Yet another brilliant tech metaphor from Colin
My friend Colin is an applications developer who has a way with tech *and* words (See also: Librarians as business travellers in the computer culture).
If you’ve ever been really confused about the true meaning of packets, protocols, and transfer of data on the internet, Colin wrote a really good post making a *vast* improvement on an old analogy. A snippet:
Imagine that you work in a large and somewhat old-fashioned office building. If you want to send a message to your buddy Joe over at XYZ Corp, this is how it goes. You write out your letter on a piece of paper and put a sticky note on it saying, “Please send to Joe Smith at XYZ Corp,” and hand it to your secretary. She (I said this was an old-fashioned place) puts the letter in an envelope and puts Joe Smith’s name on it. Then she looks up the address for XYZ Corp and writes that on the envelope, along with your return address. Then she hands it off to the guys in the mail room.
What they do is interesting. They look at the address for XYZ Corp and say, “Hmm… that’s out of town. It needs to go to Central.” So they put your envelope inside another envelope and write “Central Post Office” on it.

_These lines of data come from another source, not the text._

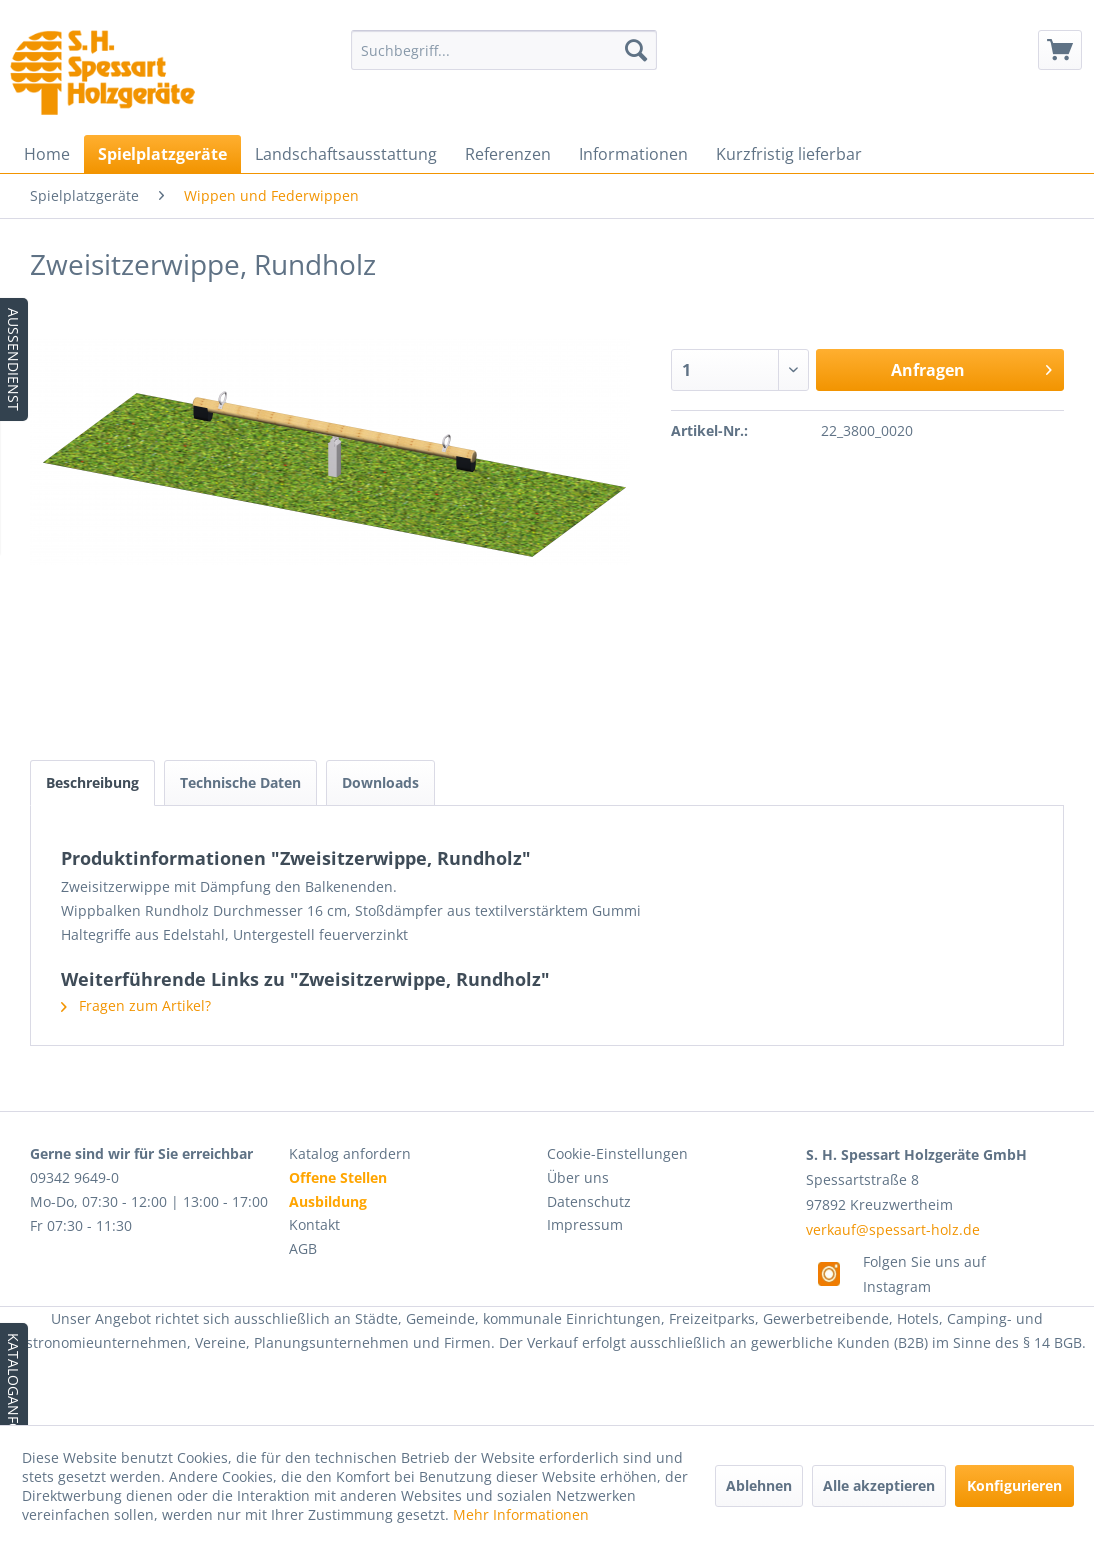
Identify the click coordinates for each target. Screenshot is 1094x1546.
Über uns (578, 1177)
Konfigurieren (1014, 1485)
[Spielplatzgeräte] (162, 154)
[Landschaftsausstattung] (346, 154)
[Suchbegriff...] (504, 50)
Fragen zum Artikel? (136, 1005)
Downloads (380, 782)
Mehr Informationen (521, 1514)
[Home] (47, 154)
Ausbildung (328, 1201)
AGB (303, 1248)
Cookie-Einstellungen (617, 1153)
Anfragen (971, 367)
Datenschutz (589, 1201)
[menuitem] (504, 50)
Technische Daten (240, 782)
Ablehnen (759, 1485)
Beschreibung (92, 782)
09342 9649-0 (74, 1177)
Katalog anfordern (350, 1153)
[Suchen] (636, 50)
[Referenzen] (508, 154)
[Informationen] (633, 154)
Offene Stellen (338, 1177)
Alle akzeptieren (879, 1485)
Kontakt (314, 1224)
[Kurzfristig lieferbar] (789, 154)
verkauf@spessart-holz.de (893, 1229)
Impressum (585, 1224)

When it gets to the central post office, they open the outer envelope and read the address on your letter. They say, “Oh, this is going to Chicago,” or wherever. So they put your envelope inside another envelope and write “Central Post Office, Chicago” on it.
Then it gets to the Central Post Office in Chicago. They open up the envelope addressed to them and see the address for XYZ Corp. So they put it in another envelope that just has the 9-digit zip code for the XYZ Corp building on it.
It shows up at XYZ Corp, and the guys in their mail room open up that envelope and see that it’s addressed to Joe Smith. Somebody runs it upstairs to Joe’s secretary, and she opens the envelope and hands Joe your letter. When Joe sends a reply back, it works the same way.
This is how the Internet works.
Go read the rest. No, really, you should. It’s entertaining professional development. ![]()
Some tech terms and alphabet soup to learn from the post include:
- packet
- protocol
- IP
- TCP
- SMTP
- HTTP
(Defintions care of Wikipedia, because they’re really good for these sorts of things.)